5. Aux termes de l'article 8 de la convention européenne de sauvegarde des droits de l'homme et des libertés fondamentales : "1. Toute personne a droit au respect de sa vie privée et familiale, de son domicile et de sa correspondance. / 2. Il ne peut y avoir ingérence d'une autorité publique dans l'exercice de ce droit que pour autant que cette ingérence est prévue par la loi et qu'elle constitue une mesure qui, dans une société démocratique, est nécessaire à la sécurité nationale, à la sûreté publique, au bien-être économique du pays, à la défense de l'ordre et à la prévention des infractions pénales, à la protection de la santé ou de la morale, ou à la protection des droits et libertés d'autrui. ".
6. Il ressort des pièces du dossier que M. A... B...est père de trois enfants, dont une fille de nationalité française mineure née en 2001 pour laquelle le juge aux affaires familiales du tribunal de grande instance de Perpignan a, par jugement du 16 juin 2011, fixé la résidence habituelle à son domicile et qui lui rend régulièrement visite au centre pénitentiaire de Perpignan depuis son incarcération en février 2016. Toutefois, le requérant ne démontre pas contribuer à l'entretien et à l'éducation de sa fille ou que celle-ci serait isolée et dépendante de son père pour pourvoir à ses besoins fondamentaux.

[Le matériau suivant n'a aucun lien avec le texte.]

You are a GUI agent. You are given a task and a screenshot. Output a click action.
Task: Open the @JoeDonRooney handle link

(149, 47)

La circonstance qu'une telle contribution n'a pas été mise à sa charge par le juge aux affaires familiales est sans incidence. M. A... B...ne justifie pas d'une intégration sur le territoire français par la production d'attestations de compétences linguistiques et de formation civique et de deux promesses d'embauche établies le 1er octobre 2012 et au mois de juillet 2017, postérieurement à la décision contestée pour cette dernière. Ainsi, eu égard à la gravité des faits mentionnés au point 4 commis par M. A... B...dont les derniers ont été commis à une date récente, le préfet des Bouches-du-Rhône, en refusant d'abroger l'arrêté d'expulsion, n'a pas porté au droit de M. A... B...au respect de sa vie privée et familiale une atteinte disproportionnée aux buts en vue desquels il a été pris et n'a pas méconnu les stipulations précitées de l'article 8 de la convention européenne de sauvegarde des droits de l'homme et des libertés fondamentales. Pour les mêmes motifs, la décision contestée n'est pas entachée d'une erreur manifeste d'appréciation.

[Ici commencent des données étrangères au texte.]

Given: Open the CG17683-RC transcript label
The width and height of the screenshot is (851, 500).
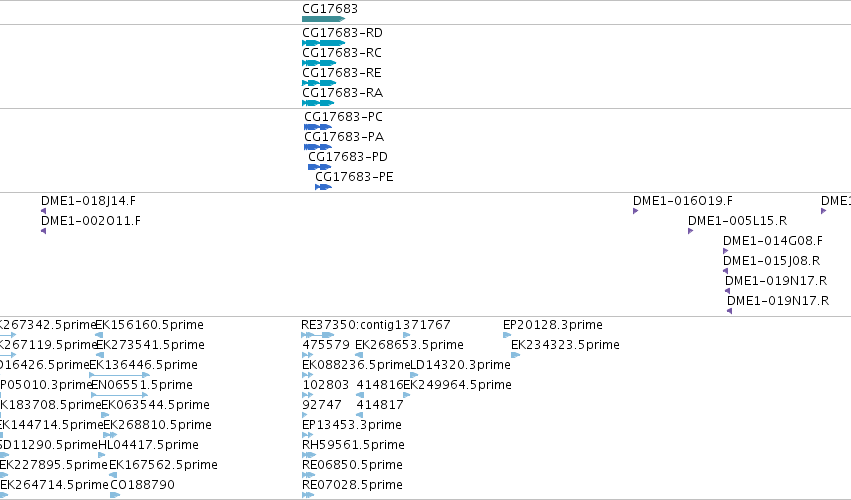Looking at the screenshot, I should click(342, 53).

7. Il résulte de tout ce qui précède que M. A... B...n'est pas fondé à soutenir que c'est à tort que par le jugement attaqué, le tribunal administratif de Marseille a rejeté sa demande tendant à l'annulation de la décision du 7 avril 2016.
Sur les conclusions à fin d'injonction et d'astreinte :
8. Le présent arrêt qui rejette les conclusions à fin d'annulation présentées par M. A... B...n'implique aucune mesure d'exécution. Il y a lieu, par suite, de rejeter les conclusions de M. A... B...aux fins d'injonction et d'astreinte.
Sur les frais liés au litige :
9. Aux termes de l'article L. 761-1 du code de justice administrative : " Dans toutes les instances, le juge condamne la partie tenue aux dépens ou, à défaut, la partie perdante, à payer à l'autre partie la somme qu'il détermine, au titre des frais exposés et non compris dans les dépens. Le juge tient compte de l'équité ou de la situation économique de la partie condamnée. Il peut, même d'office, pour des raisons tirées des mêmes considérations, dire qu'il n'y a pas lieu à cette condamnation. ".
10. Ces dispositions font obstacle à ce que soit mise à la charge de l'Etat, qui n'est pas, dans la présente instance, la partie perdante, la somme que M. A... B...demande au titre des frais exposés par lui et non compris dans les dépens.
D É C I D E :
Article 1er : La requête de M. A... B...est rejetée.
Article 2 : Le présent arrêt sera notifié à M. E... A...B...et au ministre de l'intérieur.
Copie en sera adressée au préfet des Bouches-du-Rhône.
Délibéré après l'audience du 28 septembre 2018, où siégeaient :
- M. Pocheron, président de chambre,
- M. Guidal, président assesseur,
- Mme D..., première conseillère.
Lu en audience publique, le 12 octobre 2018.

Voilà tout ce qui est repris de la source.